** start DATA SUPPLIED **

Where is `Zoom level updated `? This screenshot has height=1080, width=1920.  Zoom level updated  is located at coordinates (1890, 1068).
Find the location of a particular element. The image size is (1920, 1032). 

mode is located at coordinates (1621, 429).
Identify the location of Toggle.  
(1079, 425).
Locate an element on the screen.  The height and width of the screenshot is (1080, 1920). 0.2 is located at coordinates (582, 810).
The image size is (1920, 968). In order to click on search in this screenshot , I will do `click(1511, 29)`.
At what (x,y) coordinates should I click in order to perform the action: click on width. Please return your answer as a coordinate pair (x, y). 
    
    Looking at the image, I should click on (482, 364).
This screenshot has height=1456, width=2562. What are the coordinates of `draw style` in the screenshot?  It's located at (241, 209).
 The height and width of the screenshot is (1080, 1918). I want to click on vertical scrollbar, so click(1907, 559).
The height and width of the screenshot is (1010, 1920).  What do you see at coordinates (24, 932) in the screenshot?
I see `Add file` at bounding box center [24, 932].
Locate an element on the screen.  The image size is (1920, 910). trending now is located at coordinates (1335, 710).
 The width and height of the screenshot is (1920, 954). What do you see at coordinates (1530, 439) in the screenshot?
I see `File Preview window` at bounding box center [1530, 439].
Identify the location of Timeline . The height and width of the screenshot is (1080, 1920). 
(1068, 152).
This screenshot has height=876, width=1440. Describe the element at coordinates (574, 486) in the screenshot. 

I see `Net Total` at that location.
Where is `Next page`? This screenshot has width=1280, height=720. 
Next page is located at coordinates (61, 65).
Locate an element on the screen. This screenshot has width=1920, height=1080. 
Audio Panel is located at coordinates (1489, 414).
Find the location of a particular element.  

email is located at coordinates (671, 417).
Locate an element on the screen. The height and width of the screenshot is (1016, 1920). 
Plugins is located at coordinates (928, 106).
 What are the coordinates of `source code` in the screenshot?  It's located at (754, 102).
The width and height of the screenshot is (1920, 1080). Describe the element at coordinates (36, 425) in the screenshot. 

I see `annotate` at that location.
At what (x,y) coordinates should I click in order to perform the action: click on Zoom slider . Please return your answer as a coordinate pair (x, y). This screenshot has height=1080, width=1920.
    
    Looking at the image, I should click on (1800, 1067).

** end DATA SUPPLIED **

Please convert the lines above into a JSON list of strings, with one string for each line and blank lines left out.

*WRITTEN SOLUTION*.
[
  "Where is `Zoom level updated `? This screenshot has height=1080, width=1920.  Zoom level updated  is located at coordinates (1890, 1068).",
  "Find the location of a particular element. The image size is (1920, 1032). ",
  "mode is located at coordinates (1621, 429).",
  "Identify the location of Toggle.  ",
  "(1079, 425).",
  "Locate an element on the screen.  The height and width of the screenshot is (1080, 1920). 0.2 is located at coordinates (582, 810).",
  "The image size is (1920, 968). In order to click on search in this screenshot , I will do `click(1511, 29)`.",
  "At what (x,y) coordinates should I click in order to perform the action: click on width. Please return your answer as a coordinate pair (x, y). ",
  "    Looking at the image, I should click on (482, 364).",
  "This screenshot has height=1456, width=2562. What are the coordinates of `draw style` in the screenshot?  It's located at (241, 209).",
  " The height and width of the screenshot is (1080, 1918). I want to click on vertical scrollbar, so click(1907, 559).",
  "The height and width of the screenshot is (1010, 1920).  What do you see at coordinates (24, 932) in the screenshot?",
  "I see `Add file` at bounding box center [24, 932].",
  "Locate an element on the screen.  The image size is (1920, 910). trending now is located at coordinates (1335, 710).",
  " The width and height of the screenshot is (1920, 954). What do you see at coordinates (1530, 439) in the screenshot?",
  "I see `File Preview window` at bounding box center [1530, 439].",
  "Identify the location of Timeline . The height and width of the screenshot is (1080, 1920). ",
  "(1068, 152).",
  "This screenshot has height=876, width=1440. Describe the element at coordinates (574, 486) in the screenshot. ",
  "I see `Net Total` at that location.",
  "Where is `Next page`? This screenshot has width=1280, height=720. ",
  "Next page is located at coordinates (61, 65).",
  "Locate an element on the screen. This screenshot has width=1920, height=1080. ",
  "Audio Panel is located at coordinates (1489, 414).",
  "Find the location of a particular element.  ",
  "email is located at coordinates (671, 417).",
  "Locate an element on the screen. The height and width of the screenshot is (1016, 1920). ",
  "Plugins is located at coordinates (928, 106).",
  " What are the coordinates of `source code` in the screenshot?  It's located at (754, 102).",
  "The width and height of the screenshot is (1920, 1080). Describe the element at coordinates (36, 425) in the screenshot. ",
  "I see `annotate` at that location.",
  "At what (x,y) coordinates should I click in order to perform the action: click on Zoom slider . Please return your answer as a coordinate pair (x, y). This screenshot has height=1080, width=1920.",
  "    Looking at the image, I should click on (1800, 1067)."
]